Deprivation of citizenship

  We are concerned that these provisions appear to discriminate against those with dual citizenship (referring to removal not being applied to those whom it would render stateless) and for whom there may be no guarantee that they will be afforded protection by the other state. We are concerned also that the provisions can be applied to those who are born British citizens and are retroactive.

Accommodation Centres

  We have visited one of the Dutch barge centres (accommodating 400 asylum seekers at a unit cost of less than £5 per day) and listened to the advice of the Dutch officials. It appears that the Government is proceeding with its plans as a fait accompli rather than as a genuine experiment or pilot (a recent Ministerial Parliamentary Answer makes this clear) despite contrary evidence from the continent, responses to the White Paper consultation and the Home Office's own researchers. Our concern is that scarce resources could be better spent in a way which would lessen tension rather than in large centres as proposed in remote areas where the provision of legal advice will be very difficult.

Presumption of liberty and judicial oversight of detention

  We believe that the Government was right to introduce both elements in Part III of the 1999 Act and regret that this has never been implemented despite the training of magistrates in order to deal with bail applications (a cheaper option for obvious reasons than having hearings before adjudicators). We hope that the Government will accept that the arguments in favour of giving no less a presumption of liberty to those who are not alleged to have committed any criminal offence as to those who are (in the criminal jurisdiction) as valid now as they were in 1999. We accept that there will continue to be occasions when immigration detention is justified but that its lawfulness should be subject to effective judicial scrutiny. Although the 1971 Act allows for bail applications to be made this is effective only where immigration detainees have access to legal advice and representation, despite efforts by the Home Office to set out reasons for detention and to draw to the attention of detainees their right to apply for bail which our experience indicates is not always applied effectively. In many cases immigration detainees are inarticulate in the English language and unknowing of their rights and how to exercise them. Again, in our experience, the decision to detain often appears to be arbitrary and inconsistently applied in different cases. We feel that regular reporting could be used more widely as a cheaper and more humane option to detention in many cases. There is currently a high success rate for bail applicants. Routine bail applications before trained magistrates would overcome these problems.

Non-suspensive appeals in human rights/asylum cases (Clause 85)

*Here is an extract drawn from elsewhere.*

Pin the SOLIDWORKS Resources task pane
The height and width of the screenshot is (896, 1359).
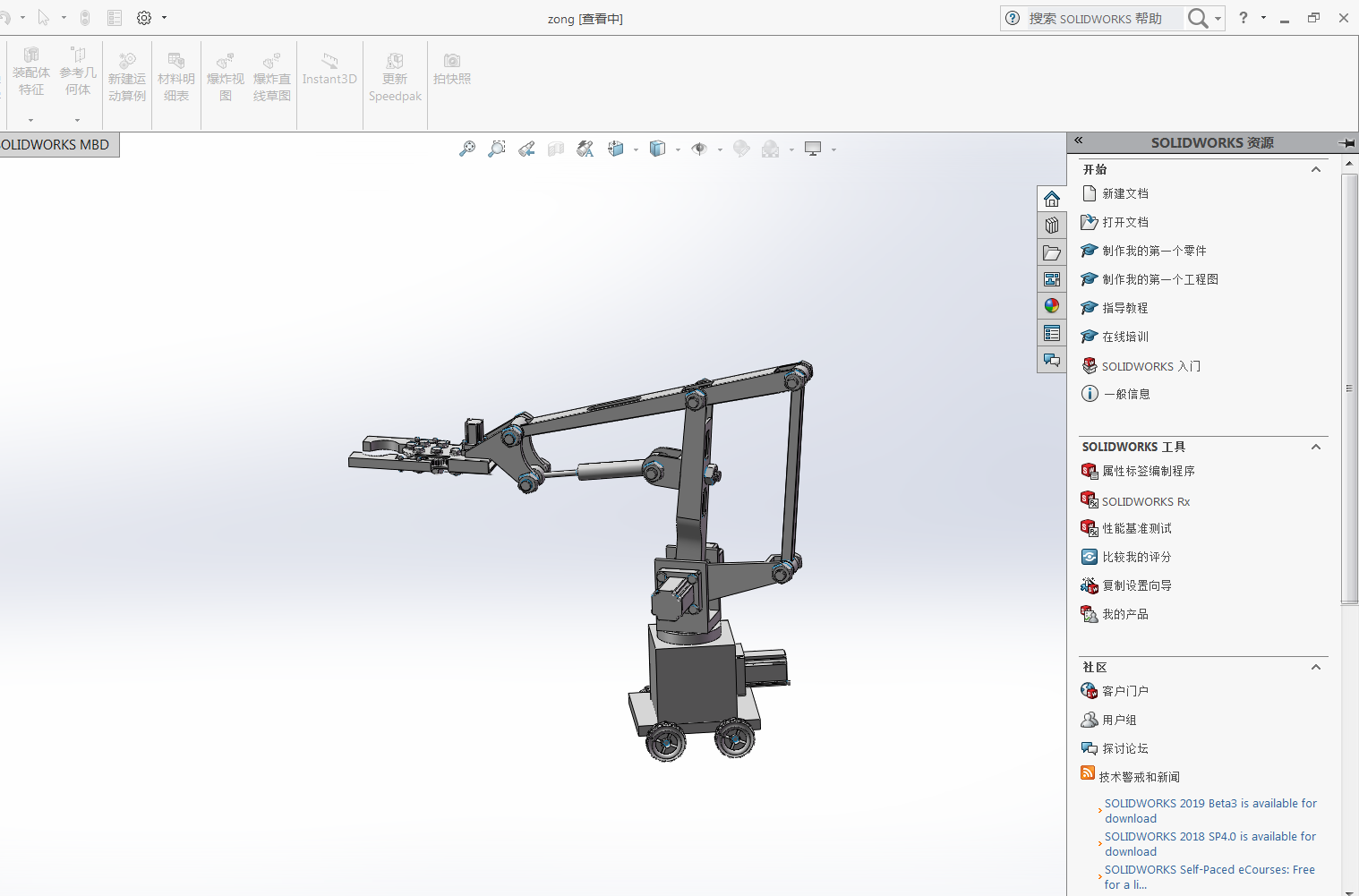click(x=1346, y=142)
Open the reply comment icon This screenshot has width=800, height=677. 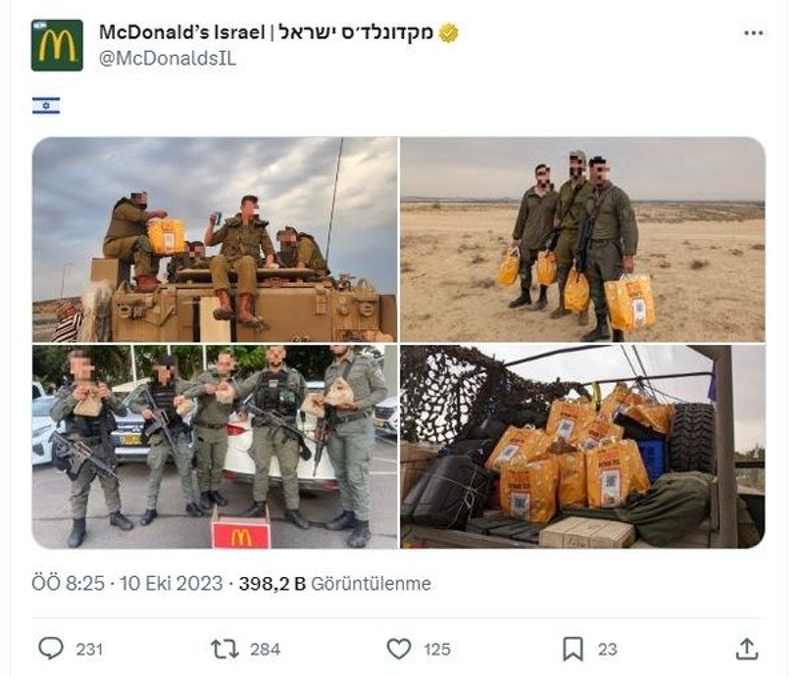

  The absence of a common approach to the application of the Refugee Convention (even in the European Union with no guarantee that a harmonised policy will be achieved by December 2004) by third countries and the difficulties in presenting appeals from abroad (both in terms of evidence by the appellant and credibility and access to effective legal representation) indicate to us that this provision can lead to great injustice. We feel that no asylum seekers should be sent to a country in which persecution or refoulement is feared until the final determination of their applications (ie exhausting all legal remedies) and that the decision of the Secretary of State as to certification should be subject to judicial scrutiny.

Earlier right of appeal (Clause 87)

  We feel that the question of whether a further appeal is allowed should be decided by an adjudicator and not by the Secretary of State or an immigration officer.

Statutory Review (Clause 92)

  You will be aware of the high success rate of judicial review applications once permission has been granted. We accept the legitimate desire of the Government to reduce the number of applications for permission where these are not justified. There are existing safeguards against this such as the application of the merits test. You will be aware also of the large number of cases in which permission is granted on oral renewal of the application. A denial of oral renewal is likely to lead to injustice. If the Government's concern is delay in proceedings then this can be avoided by setting shorter deadlines for oral renewal once permission has been refused on the papers.

Appeals to Immigration Appeal Tribunal (Clause 92)

  We feel that removing the ability of the Immigration Appeal Tribunal to decide issues of fact as well as law will lead to other challenges and to possible injustice.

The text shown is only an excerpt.